> [Records for this task]
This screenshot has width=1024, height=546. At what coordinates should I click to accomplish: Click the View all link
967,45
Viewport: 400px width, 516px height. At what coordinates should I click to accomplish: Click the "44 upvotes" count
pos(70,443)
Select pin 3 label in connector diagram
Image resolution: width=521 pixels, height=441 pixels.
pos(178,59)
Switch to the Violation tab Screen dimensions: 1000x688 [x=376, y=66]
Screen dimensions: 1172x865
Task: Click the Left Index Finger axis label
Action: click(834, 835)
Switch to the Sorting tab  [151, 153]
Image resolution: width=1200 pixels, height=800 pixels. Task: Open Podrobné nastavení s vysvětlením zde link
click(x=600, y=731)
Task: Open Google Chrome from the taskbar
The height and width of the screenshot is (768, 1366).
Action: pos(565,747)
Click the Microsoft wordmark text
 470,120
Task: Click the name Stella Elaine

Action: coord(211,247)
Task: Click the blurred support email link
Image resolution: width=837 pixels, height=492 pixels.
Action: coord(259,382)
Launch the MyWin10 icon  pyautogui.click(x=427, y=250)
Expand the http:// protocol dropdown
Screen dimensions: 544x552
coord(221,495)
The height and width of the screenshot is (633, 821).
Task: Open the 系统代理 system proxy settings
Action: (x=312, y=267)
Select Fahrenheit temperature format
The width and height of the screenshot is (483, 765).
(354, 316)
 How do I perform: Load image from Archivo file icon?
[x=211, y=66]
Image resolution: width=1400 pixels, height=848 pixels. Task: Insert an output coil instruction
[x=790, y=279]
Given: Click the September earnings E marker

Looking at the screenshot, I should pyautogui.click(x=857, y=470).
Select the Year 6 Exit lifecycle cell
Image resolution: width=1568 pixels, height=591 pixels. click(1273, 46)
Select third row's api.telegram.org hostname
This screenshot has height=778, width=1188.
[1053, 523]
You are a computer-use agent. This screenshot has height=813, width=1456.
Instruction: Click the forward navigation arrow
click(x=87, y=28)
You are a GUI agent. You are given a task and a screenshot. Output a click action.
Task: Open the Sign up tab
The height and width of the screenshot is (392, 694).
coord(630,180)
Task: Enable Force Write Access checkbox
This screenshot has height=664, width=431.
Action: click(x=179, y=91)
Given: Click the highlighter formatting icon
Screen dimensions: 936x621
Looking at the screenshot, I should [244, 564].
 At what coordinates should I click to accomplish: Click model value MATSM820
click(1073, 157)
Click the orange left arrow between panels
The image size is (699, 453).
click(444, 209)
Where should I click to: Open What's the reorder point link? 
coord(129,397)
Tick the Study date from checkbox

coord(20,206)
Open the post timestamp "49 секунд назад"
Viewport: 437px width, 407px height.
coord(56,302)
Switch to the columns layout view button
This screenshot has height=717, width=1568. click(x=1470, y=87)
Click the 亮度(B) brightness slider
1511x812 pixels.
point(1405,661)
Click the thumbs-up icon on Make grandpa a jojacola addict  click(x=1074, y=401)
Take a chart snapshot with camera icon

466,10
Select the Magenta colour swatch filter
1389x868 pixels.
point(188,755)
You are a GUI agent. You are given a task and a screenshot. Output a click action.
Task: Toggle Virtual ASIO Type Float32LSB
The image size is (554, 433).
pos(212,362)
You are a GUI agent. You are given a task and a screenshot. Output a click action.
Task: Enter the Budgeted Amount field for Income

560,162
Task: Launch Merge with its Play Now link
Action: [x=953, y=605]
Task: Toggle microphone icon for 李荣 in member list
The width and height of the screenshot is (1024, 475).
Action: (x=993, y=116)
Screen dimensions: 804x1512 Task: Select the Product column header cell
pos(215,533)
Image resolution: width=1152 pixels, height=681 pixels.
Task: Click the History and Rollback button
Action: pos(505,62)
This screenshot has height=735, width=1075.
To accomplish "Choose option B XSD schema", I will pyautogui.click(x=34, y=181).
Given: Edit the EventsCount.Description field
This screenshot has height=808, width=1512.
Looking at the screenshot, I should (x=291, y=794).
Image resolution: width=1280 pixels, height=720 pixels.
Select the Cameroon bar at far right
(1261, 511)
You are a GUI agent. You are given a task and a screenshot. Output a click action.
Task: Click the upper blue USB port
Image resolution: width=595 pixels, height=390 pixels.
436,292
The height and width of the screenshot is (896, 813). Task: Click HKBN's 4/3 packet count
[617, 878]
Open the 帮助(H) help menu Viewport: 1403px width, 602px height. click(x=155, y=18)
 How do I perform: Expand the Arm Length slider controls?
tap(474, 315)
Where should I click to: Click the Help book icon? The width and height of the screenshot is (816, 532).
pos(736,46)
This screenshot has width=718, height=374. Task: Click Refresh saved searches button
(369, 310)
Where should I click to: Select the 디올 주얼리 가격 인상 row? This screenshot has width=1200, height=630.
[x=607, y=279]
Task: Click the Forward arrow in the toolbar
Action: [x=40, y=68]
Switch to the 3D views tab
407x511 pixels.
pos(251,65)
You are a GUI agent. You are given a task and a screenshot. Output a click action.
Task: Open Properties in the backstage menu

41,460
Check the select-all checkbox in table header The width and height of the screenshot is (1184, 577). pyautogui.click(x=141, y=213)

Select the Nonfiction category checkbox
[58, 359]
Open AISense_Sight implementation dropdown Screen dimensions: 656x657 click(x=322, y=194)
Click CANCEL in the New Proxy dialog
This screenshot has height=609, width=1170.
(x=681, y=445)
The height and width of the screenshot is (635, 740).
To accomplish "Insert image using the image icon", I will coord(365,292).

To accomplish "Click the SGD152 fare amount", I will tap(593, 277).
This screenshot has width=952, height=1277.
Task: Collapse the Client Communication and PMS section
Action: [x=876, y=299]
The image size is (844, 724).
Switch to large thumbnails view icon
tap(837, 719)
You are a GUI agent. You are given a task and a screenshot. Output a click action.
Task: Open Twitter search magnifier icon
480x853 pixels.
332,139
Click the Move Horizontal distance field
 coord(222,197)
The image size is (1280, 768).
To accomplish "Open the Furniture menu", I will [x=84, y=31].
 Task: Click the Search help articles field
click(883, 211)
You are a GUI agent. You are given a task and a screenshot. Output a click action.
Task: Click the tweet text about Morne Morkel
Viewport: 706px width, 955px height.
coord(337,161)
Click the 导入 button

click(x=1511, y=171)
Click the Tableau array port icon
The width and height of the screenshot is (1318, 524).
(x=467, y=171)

> [Directions] The material is to be output in full, exactly as it stands.

> [Answer box]
This screenshot has width=1024, height=546. At what coordinates should I click to accomplish: Click the View all link
967,45
Viewport: 400px width, 516px height. At what coordinates should I click to accomplish: Click the "44 upvotes" count
pos(70,443)
Select pin 3 label in connector diagram
Image resolution: width=521 pixels, height=441 pixels.
pos(178,59)
Switch to the Violation tab Screen dimensions: 1000x688 [x=376, y=66]
Screen dimensions: 1172x865
Task: Click the Left Index Finger axis label
Action: click(834, 835)
Switch to the Sorting tab  [151, 153]
Image resolution: width=1200 pixels, height=800 pixels. Task: Open Podrobné nastavení s vysvětlením zde link
click(x=600, y=731)
Task: Open Google Chrome from the taskbar
The height and width of the screenshot is (768, 1366).
Action: pos(565,747)
Click the Microsoft wordmark text
 470,120
Task: Click the name Stella Elaine

Action: coord(211,247)
Task: Click the blurred support email link
Image resolution: width=837 pixels, height=492 pixels.
Action: coord(259,382)
Launch the MyWin10 icon  pyautogui.click(x=427, y=250)
Expand the http:// protocol dropdown
Screen dimensions: 544x552
coord(221,495)
The height and width of the screenshot is (633, 821).
Task: Open the 系统代理 system proxy settings
Action: (x=312, y=267)
Select Fahrenheit temperature format
The width and height of the screenshot is (483, 765).
(354, 316)
 How do I perform: Load image from Archivo file icon?
[x=211, y=66]
Image resolution: width=1400 pixels, height=848 pixels. Task: Insert an output coil instruction
[x=790, y=279]
Given: Click the September earnings E marker

Looking at the screenshot, I should pyautogui.click(x=857, y=470).
Select the Year 6 Exit lifecycle cell
Image resolution: width=1568 pixels, height=591 pixels. click(1273, 46)
Select third row's api.telegram.org hostname
This screenshot has height=778, width=1188.
[1053, 523]
You are a computer-use agent. This screenshot has height=813, width=1456.
Instruction: Click the forward navigation arrow
click(x=87, y=28)
You are a GUI agent. You are given a task and a screenshot. Output a click action.
Task: Open the Sign up tab
The height and width of the screenshot is (392, 694).
coord(630,180)
Task: Enable Force Write Access checkbox
This screenshot has height=664, width=431.
Action: click(x=179, y=91)
Given: Click the highlighter formatting icon
Screen dimensions: 936x621
Looking at the screenshot, I should [244, 564].
 At what coordinates should I click to accomplish: Click model value MATSM820
click(1073, 157)
Click the orange left arrow between panels
The image size is (699, 453).
click(444, 209)
Where should I click to: Open What's the reorder point link? 
coord(129,397)
Tick the Study date from checkbox

coord(20,206)
Open the post timestamp "49 секунд назад"
Viewport: 437px width, 407px height.
coord(56,302)
Switch to the columns layout view button
This screenshot has height=717, width=1568. click(x=1470, y=87)
Click the 亮度(B) brightness slider
1511x812 pixels.
point(1405,661)
Click the thumbs-up icon on Make grandpa a jojacola addict  click(x=1074, y=401)
Take a chart snapshot with camera icon

466,10
Select the Magenta colour swatch filter
1389x868 pixels.
point(188,755)
You are a GUI agent. You are given a task and a screenshot. Output a click action.
Task: Toggle Virtual ASIO Type Float32LSB
The image size is (554, 433).
pos(212,362)
You are a GUI agent. You are given a task and a screenshot. Output a click action.
Task: Enter the Budgeted Amount field for Income

560,162
Task: Launch Merge with its Play Now link
Action: [x=953, y=605]
Task: Toggle microphone icon for 李荣 in member list
The width and height of the screenshot is (1024, 475).
Action: (x=993, y=116)
Screen dimensions: 804x1512 Task: Select the Product column header cell
pos(215,533)
Image resolution: width=1152 pixels, height=681 pixels.
Task: Click the History and Rollback button
Action: pos(505,62)
This screenshot has height=735, width=1075.
To accomplish "Choose option B XSD schema", I will pyautogui.click(x=34, y=181).
Given: Edit the EventsCount.Description field
This screenshot has height=808, width=1512.
Looking at the screenshot, I should (x=291, y=794).
Image resolution: width=1280 pixels, height=720 pixels.
Select the Cameroon bar at far right
(1261, 511)
You are a GUI agent. You are given a task and a screenshot. Output a click action.
Task: Click the upper blue USB port
Image resolution: width=595 pixels, height=390 pixels.
436,292
The height and width of the screenshot is (896, 813). Task: Click HKBN's 4/3 packet count
[617, 878]
Open the 帮助(H) help menu Viewport: 1403px width, 602px height. click(x=155, y=18)
 How do I perform: Expand the Arm Length slider controls?
tap(474, 315)
Where should I click to: Click the Help book icon? The width and height of the screenshot is (816, 532).
pos(736,46)
This screenshot has width=718, height=374. Task: Click Refresh saved searches button
(369, 310)
Where should I click to: Select the 디올 주얼리 가격 인상 row? This screenshot has width=1200, height=630.
[x=607, y=279]
Task: Click the Forward arrow in the toolbar
Action: [x=40, y=68]
Switch to the 3D views tab
407x511 pixels.
pos(251,65)
You are a GUI agent. You are given a task and a screenshot. Output a click action.
Task: Open Properties in the backstage menu

41,460
Check the select-all checkbox in table header The width and height of the screenshot is (1184, 577). pyautogui.click(x=141, y=213)

Select the Nonfiction category checkbox
[58, 359]
Open AISense_Sight implementation dropdown Screen dimensions: 656x657 click(x=322, y=194)
Click CANCEL in the New Proxy dialog
This screenshot has height=609, width=1170.
(x=681, y=445)
The height and width of the screenshot is (635, 740).
To accomplish "Insert image using the image icon", I will coord(365,292).

To accomplish "Click the SGD152 fare amount", I will tap(593, 277).
This screenshot has width=952, height=1277.
Task: Collapse the Client Communication and PMS section
Action: [x=876, y=299]
The image size is (844, 724).
Switch to large thumbnails view icon
tap(837, 719)
You are a GUI agent. You are given a task and a screenshot. Output a click action.
Task: Open Twitter search magnifier icon
480x853 pixels.
332,139
Click the Move Horizontal distance field
 coord(222,197)
The image size is (1280, 768).
To accomplish "Open the Furniture menu", I will [x=84, y=31].
 Task: Click the Search help articles field
click(883, 211)
You are a GUI agent. You are given a task and a screenshot. Output a click action.
Task: Click the tweet text about Morne Morkel
Viewport: 706px width, 955px height.
coord(337,161)
Click the 导入 button

click(x=1511, y=171)
Click the Tableau array port icon
The width and height of the screenshot is (1318, 524).
(x=467, y=171)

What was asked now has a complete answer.